State v. Figueroa, 1

CourtCourt of Appeals of Arizona
Citation593 P.2d 940,122 Ariz. 190
Docket NumberNo. 1,CA-CR,1
PartiesSTATE of Arizona, Appellee, v. Ruben FIGUEROA, Appellant. 3275.
Decision Date22 February 1979
Ross P. Lee, Maricopa County Public Defender, by Joel M. Glynn, Deputy Public Defender, Phoenix, for appellant

SCHROEDER, Presiding Judge.

Appellant, Ruben Figueroa, was convicted of involuntary manslaughter in the homicide of his six-week-old daughter, Starlet Figueroa. Sentence was suspended and appellant was placed on probation for ten years on certain terms and conditions, including the condition that he spend a year in the County Jail. The issues on appeal are whether the court erred in compelling appellant's wife to testify against him, whether the jury was properly instructed on criminal negligence, and whether the conviction was supported by substantial evidence.

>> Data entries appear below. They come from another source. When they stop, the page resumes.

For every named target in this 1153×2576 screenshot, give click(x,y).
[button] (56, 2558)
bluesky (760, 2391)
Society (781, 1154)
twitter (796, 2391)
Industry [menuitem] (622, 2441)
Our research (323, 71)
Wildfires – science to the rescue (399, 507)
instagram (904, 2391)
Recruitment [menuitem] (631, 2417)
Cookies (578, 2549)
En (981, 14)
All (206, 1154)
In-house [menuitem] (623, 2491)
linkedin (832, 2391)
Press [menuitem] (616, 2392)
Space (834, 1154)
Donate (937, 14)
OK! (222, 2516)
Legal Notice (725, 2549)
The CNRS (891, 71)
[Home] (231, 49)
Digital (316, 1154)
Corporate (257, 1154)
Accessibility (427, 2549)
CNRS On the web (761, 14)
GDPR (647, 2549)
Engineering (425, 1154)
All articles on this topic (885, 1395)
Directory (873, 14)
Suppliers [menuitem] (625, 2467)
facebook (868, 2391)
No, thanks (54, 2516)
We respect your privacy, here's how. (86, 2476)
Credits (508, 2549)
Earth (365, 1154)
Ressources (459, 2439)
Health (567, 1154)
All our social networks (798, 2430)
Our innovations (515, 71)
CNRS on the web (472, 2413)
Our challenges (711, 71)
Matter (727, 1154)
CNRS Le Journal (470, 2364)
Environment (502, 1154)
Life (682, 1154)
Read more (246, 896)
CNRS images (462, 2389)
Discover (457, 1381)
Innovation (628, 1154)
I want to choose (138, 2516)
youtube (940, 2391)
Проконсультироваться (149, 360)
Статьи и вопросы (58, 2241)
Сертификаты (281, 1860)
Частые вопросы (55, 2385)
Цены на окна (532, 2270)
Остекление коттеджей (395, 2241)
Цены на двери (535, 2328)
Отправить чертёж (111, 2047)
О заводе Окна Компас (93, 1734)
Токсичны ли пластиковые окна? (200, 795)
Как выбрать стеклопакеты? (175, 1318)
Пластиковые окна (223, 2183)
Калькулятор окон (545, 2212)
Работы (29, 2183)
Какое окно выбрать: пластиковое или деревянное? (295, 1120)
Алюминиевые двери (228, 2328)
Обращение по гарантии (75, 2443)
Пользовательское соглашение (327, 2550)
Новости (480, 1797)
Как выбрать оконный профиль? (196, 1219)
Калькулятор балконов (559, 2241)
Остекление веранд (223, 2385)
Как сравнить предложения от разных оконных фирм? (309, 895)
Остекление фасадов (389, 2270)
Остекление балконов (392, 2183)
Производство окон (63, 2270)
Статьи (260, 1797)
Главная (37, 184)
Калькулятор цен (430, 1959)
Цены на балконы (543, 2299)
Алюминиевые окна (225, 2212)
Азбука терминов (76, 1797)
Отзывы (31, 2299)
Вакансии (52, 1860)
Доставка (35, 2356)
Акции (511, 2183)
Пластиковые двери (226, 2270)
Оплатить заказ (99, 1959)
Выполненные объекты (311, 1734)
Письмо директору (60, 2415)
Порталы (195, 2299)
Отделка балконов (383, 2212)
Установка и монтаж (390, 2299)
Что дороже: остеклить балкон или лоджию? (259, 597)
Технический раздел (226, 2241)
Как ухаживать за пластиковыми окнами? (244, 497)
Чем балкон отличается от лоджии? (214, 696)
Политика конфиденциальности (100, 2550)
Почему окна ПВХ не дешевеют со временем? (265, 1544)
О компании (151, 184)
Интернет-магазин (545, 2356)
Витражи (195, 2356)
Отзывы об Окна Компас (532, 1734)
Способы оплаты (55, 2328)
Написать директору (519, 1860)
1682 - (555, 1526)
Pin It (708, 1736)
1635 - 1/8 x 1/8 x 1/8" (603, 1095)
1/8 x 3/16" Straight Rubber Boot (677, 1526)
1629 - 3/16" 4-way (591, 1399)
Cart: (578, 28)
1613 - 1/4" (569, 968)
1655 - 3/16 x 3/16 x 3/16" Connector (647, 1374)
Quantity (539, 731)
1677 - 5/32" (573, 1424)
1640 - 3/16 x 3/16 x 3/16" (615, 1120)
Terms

The facts taken in a light most favorable to sustaining the conviction are as follows:

Early in the morning of February 20, 1977, appellant's wife, Cathy Figueroa, went to the living room to comfort the crying child, left the baby sleeping on the living room couch and returned to bed. When the crying resumed the appellant went to the living room. Mrs. Figueroa followed her husband and noticed that the baby's head had been covered with a blanket and placed face down in a pillow propped in the corner of the couch. Appellant had apparently done this on several prior occasions in an effort to muffle the sound of the baby's crying. He told the police that he couldn't stand the baby's crying which made him nervous. As the baby began to whimper and gasp for air Mrs. Figueroa's efforts to assist the child were thwarted by the appellant who swatted her away.

Later that morning, about 8:15 a. m., appellant and his wife awoke and went to check on the baby. The child was still lying with her face pressed into the pillow but had stopped breathing.

Mrs. Figueroa administered mouth-to-mouth resuscitation. They carried the child to the apartment manager's apartment, and called the fire department. The child was pronounced dead at the Maricopa County Hospital.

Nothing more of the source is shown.